От страха у него потемнело в глазах. Он переживал такое несказанное смятение, словно не владыке, а ему, Якуну Лизуте, предстояло покинуть мир.
— Одёжу мне! — не крикнул, а высоко и тонко провизжал он. — Скорей! Осподи, прости меня, раба твоего, болярина! — молился Лизута. — Сподоби меня принять благословение святителя твоего!
Никогда еще с такою неловкой поспешностью, как сейчас, не надевал Лизута сафьяновые сапоги; с трудом запахнул он узкий кафтан; пояс был тесен, но Лизута не замечал ничего — даже не обругал помогавшего ему холопа.

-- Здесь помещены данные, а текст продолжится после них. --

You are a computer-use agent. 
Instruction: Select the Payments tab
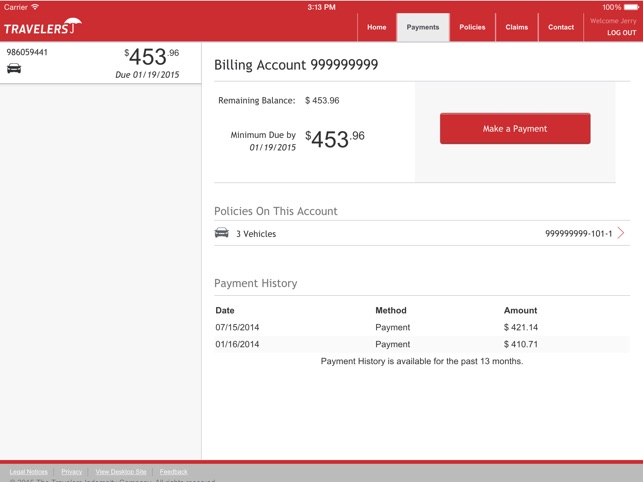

Забыв посох, боярин спустился во двор; не разбирая пути, не обходя луж, тускло поблескивавших в темноте, поспешил в Детинец.
Глава 6
Вести боярина Федора
Солнечные лучи разбудили Александра. Он потянулся спросонок, открыл глаза. Княгини в опочивальне не было. Александр удивился тому, что не слыхал, как поднялась она. Солнце уже высоко над городом, а никто не потревожил сон, не постучался в опочивальню. Александр, стараясь не шуметь, надел мягкие сафьяновые сапоги, тонкий домашний кафтан, усмехнулся так, словно собрался совершить что-то неположенное, и осторожно, на цыпочках, пошел к двери, которая вела в светлицу княгини.
Но княгини не оказалось и у себя. Александр постоял у пялец, где белело брошенное рукоделье, поднял его, поглядел на хитрый узор, вышитый на паволоке. Александр находился сегодня в том спокойном, счастливом настроении, когда хочется делать добро, ни на кого не сердиться, не помнить зла.
Из светлицы княгини сквозь прозрачную слюду оконницы видно стену Детинца и над нею, в ясной лазури неба, жаркое сияние золотых шеломов святой Софии.
Вспомнились недавние дни: торжество встречи войска на Новгороде, когда вернулось оно из похода к Пскову, кончина владыки; длинные, утомительные службы над гробом старца архиепископа, печальный обряд похорон. Возбуждение, в каком пребывал Новгород в эти дни, теперь улеглось. По праву своему и обычаям избирает Новгород архиепископа. Кто из попов избран, тот и будет поставлен. Новгородский владыка — глава совета господ, решает судьбы города. Александр хотел одного: чтобы вновь избранный владыка не питал козней против Суздальской земли, был другом ему. Боярин Федор сказал вчера, что многие люди в Новгороде желают видеть главою дома святой Софии юрьевского игумена Нифонта. Это совпадало с желаниями Александра.
Сегодня все складывалось так, будто впереди ожидает удача. Утро встало ясное и солнечное; хорошее настроение, в каком проснулся Александр, его не покидало. «Где же Параша?» — спохватился он, отвлекшись от дум.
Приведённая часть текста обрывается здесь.